Dua minggu setelah itu tepatnya tanggal 21 Juni 2007 pengumuman ujianpun sudah diumumkan. Ada rasa senang ketika membuka amplop yang bertuliskan LULUS. Dalam benakku akankah aku bisa menjadi seorang dokter? Seperti yang ku cita-citakan semasa kecil. Atau menjadi orang yang tak berguna setelah SMA? siang itu akupun pulang dengan membawa amplop putih itu. Ku kayuh sepeda Onthelku  semakin  kencang. Ingin segera ku kabarkan berita bahagia ini kepada Ayah dan Ibu.
Assalamualaikum” ku ucapkan salam
“wassalamualaikum” bagaimana hasilnya Nak? Tanya ayah yang saat itu duduk dengan ibu di teras rumah.
“Aku lulus....” dengan wajah kegirangan.
Ayah dan Ibu saling bertatap muka dan ia memelukku, ia berkata “setelah lulus dari SMA kamu mau melanjutkan sekolah lagi atau bekerja?
“sebenarnya saya berkeinginan kuliah lagi Ayah, Ibu” kataku lirih.
“aku ingin menjadi dokter” bolehkah aku merantau Ibu, agar aku tahu rasanya kerinduan?
“iya Nak, ini uang untukmu” Ibu memberikan uang yang di bungkus di kain. Terlihat beberapa  lembar uang ratusan ribu.
“Ayah, Ibu, ini uang dari mana?
“kami kemarin pinjam di Bank BRI Nak, ayah dan ibu sudah membaca diary mu.
“tapi ...” tiba-toba kataku berhenti.
“Nak, meskipun sekarang kita banyak hutang sana-sini, kita yakin jika kamu kelak bisa sukses dengan kegigihanmu. Kita ini orang susah, kita hanya bisa menyekolahkanmu saja, bukan memberimu banyak kemewahan, harta yang melimpah, makanan enak ataupun luasnya tanah yang bisa ku berikan.
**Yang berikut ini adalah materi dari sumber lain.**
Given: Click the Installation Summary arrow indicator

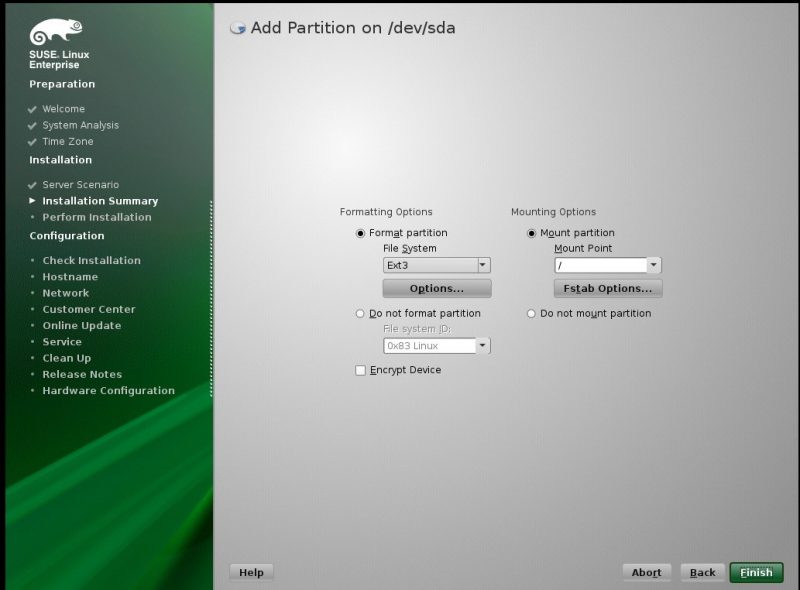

Harapan kita agar kamu kelak tidak mengalami apa yang kita alami sekarang” kata bijak Ayah. Tidak usah kau pikirkan masalah uang. Insya Allah kalau ada niat menyekolahkan anak, pasti ada rejeki yang tak disangka dari mana datangnya.
Runtuhlah pertahananku, air mataku berlahan menetes, tubuhku gemetar mendengar ucapan beliau. Ku tatap wajah sendu itu begitu meneduhkan. Wajah yang semakin keriput, kulit yang semakin menghitam, rambut yang mulai memutih. Ku bersimpuh di kala itu, kebetulan Ayah dan Ibu sedang duduk di depanku. Aku menangis..menangis...dan menangis terisak-isak.
“terima kasih perjuangannya Ayah. Keringat yang menetes di tumpukan bata merah, cucuran darah ketika kena cangkul ataupun mesin penggiling”
“terima kasih Ibu, kau senantiasa melindungiku dari panasnya dunia, dari dinginnya kesepian, dari gelapnya malam. Air mata yang kau sembunyikan. Aku bakal merindukan masakan Ibu. Ibu kau adalah wanita paling cantik dan terkuat” sambil memeluknya.
kami tersenyum saling menatap satu sama lain setelah menangis.
“ternyata anak laki-laki kita sudah besar ya pak” kata Ibu kepada Ayah.
“iya ni Bu, sudah pandai merayu, dan semoga di Jakarta mendapat jodoh yang baik hatinya lagi santun”. Ujar Ayah sambil mengacak-acak rambutku.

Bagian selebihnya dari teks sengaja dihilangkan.